Con decisione dell’agosto 2022, l’Autorità ha constatato l’esistenza di un abuso di posizione dominante da parte della C&T a causa dell’imposizione di prezzi eccessivi e irrogato una sanzione pecuniaria di oltre 3 milioni di euro. La C&T ha impugnato il provvedimento sulla base della violazione del termine perentorio previsto per l’avvio di un procedimento per l’accertamento di un illecito antitrust, il quale sarebbe durato oltre i novanta giorni previsti dalla legge italiana.
L’Agcm ritiene che il termine di decadenza non sia applicabile ai procedimenti antitrust, e che l’unico obbligo sia quello di avviare l’istruttoria entro un termine ragionevole da quando si è avuta conoscenza dell’illecito, condizione soddisfatta dalla complessità dei fatti oggetto di indagine.
In tale contesto, il Tribunale amministrativo regionale per il Lazio ha chiesto alla Corte di giustizia se la normativa nazionale che impone all’Agcm di avviare un procedimento istruttorio entro un termine decadenziale di novanta giorni sia compatibile con il diritto dell’Unione.
Con le sentenze odierne, la Corte considera che non è compatibile con la direttiva europea relativa alle pratiche commerciali sleali e il diritto dell’Unione sulle regole di concorrenza la normativa nazionale che impone l’avvio, tramite la notifica all’impresa interessata, del procedimento istruttorio entro un termine decadenziale di novanta giorni dal momento in cui si sia presa conoscenza degli elementi essenziali della violazione, sanzionando l’inosservanza del termine con l’annullamento integrale della decisione finale e della possibilità di avviare una nuova procedura relativa alla stessa pratica.
La Corte ha spiegato che, in primo luogo, la normativa nazionale rischia di ledere all’indipendenza operativa dell’Agcm.

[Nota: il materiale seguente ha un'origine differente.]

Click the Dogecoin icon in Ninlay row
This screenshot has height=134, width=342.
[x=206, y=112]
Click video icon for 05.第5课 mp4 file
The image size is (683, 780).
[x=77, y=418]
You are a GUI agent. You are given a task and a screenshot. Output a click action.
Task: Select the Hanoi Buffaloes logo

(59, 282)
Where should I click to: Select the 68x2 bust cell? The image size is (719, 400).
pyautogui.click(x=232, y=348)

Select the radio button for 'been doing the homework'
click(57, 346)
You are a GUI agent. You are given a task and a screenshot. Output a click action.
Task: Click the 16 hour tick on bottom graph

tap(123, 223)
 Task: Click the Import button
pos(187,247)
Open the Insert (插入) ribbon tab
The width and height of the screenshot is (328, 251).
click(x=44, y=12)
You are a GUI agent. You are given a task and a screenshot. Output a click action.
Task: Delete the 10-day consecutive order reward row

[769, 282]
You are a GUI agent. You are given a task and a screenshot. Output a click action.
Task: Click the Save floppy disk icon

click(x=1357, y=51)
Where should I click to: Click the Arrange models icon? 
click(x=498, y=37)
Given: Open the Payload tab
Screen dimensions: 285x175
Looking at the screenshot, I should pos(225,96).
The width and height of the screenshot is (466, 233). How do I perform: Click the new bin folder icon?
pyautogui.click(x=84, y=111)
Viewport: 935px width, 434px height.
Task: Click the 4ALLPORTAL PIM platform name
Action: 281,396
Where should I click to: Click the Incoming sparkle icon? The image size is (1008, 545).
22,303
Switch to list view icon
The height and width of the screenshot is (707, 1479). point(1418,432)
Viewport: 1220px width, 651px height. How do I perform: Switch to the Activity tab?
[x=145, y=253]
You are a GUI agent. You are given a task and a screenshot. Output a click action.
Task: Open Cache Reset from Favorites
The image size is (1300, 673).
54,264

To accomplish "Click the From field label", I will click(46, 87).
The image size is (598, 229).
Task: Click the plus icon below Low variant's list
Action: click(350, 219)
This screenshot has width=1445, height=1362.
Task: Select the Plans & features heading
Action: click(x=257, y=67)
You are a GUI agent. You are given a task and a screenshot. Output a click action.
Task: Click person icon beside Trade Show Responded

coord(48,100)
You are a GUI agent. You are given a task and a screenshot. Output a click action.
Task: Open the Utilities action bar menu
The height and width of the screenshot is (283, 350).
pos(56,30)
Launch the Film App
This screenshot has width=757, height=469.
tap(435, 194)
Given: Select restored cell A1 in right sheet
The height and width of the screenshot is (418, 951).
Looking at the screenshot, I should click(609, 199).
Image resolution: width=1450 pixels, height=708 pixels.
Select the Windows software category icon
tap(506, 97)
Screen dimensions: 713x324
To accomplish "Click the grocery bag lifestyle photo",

Infatti, in modo da applicare il diritto dell’Unione in materia di concorrenza e di tutela dei consumatori, le autorità nazionali devono poter esercitare un grado di discrezionalità nel gestire le risorse necessarie allo svolgimento delle indagini, nel collaborare nell’ambito della rete europea, e nell’adottare decisioni dirette alla cessazione di un’infrazione e all’irrogazione di sanzioni.
In modo da svolgere tali compiti adeguatamente nel rispetto della loro indipendenza operativa, le autorità devono avere il potere di definire le loro priorità. Ad esempio, nell’ambito di una misura istruttoria preliminare, è necessario attribuire gradi di precedenza alle denunce ricevute, valutando se l’avvio della fase istruttoria sia giustificato e, in caso, scegliendo il momento più opportuno all’avvio, entro un termine ragionevole, per fare un uso efficiente delle risorse disponibili e garantire che l’autorità sia in grado di trattare adeguatamente tutte le procedure d’infrazione di cui è investita.
Secondo la Corte, fino a quando una società potrà far valere pienamente i suoi diritti della difesa durante la fase istruttoria del procedimento, la sola inosservanza del termine non implica necessariamente la violazione di questi diritti.
In secondo luogo, la Corte spiega che la normativa nazionale comporta un rischio sistemico di impunità impedendo l’irrogazione di sanzioni effettive e dissuasive nella misura in cui sanziona l’inosservanza del termine con l’annullamento integrale della decisione e con l’impossibilità di avviare una nuova procedura d’infrazione relativa alla stessa pratica. Tenendo conto dell’elevata complessità dei casi in materia di concorrenza e di tutela dei consumatori, la normativa rende praticamente impossibile o eccessivamente difficile l’applicazione delle norme che è il suo scopo implementare, risultando conseguentemente non conforme al principio di effettività.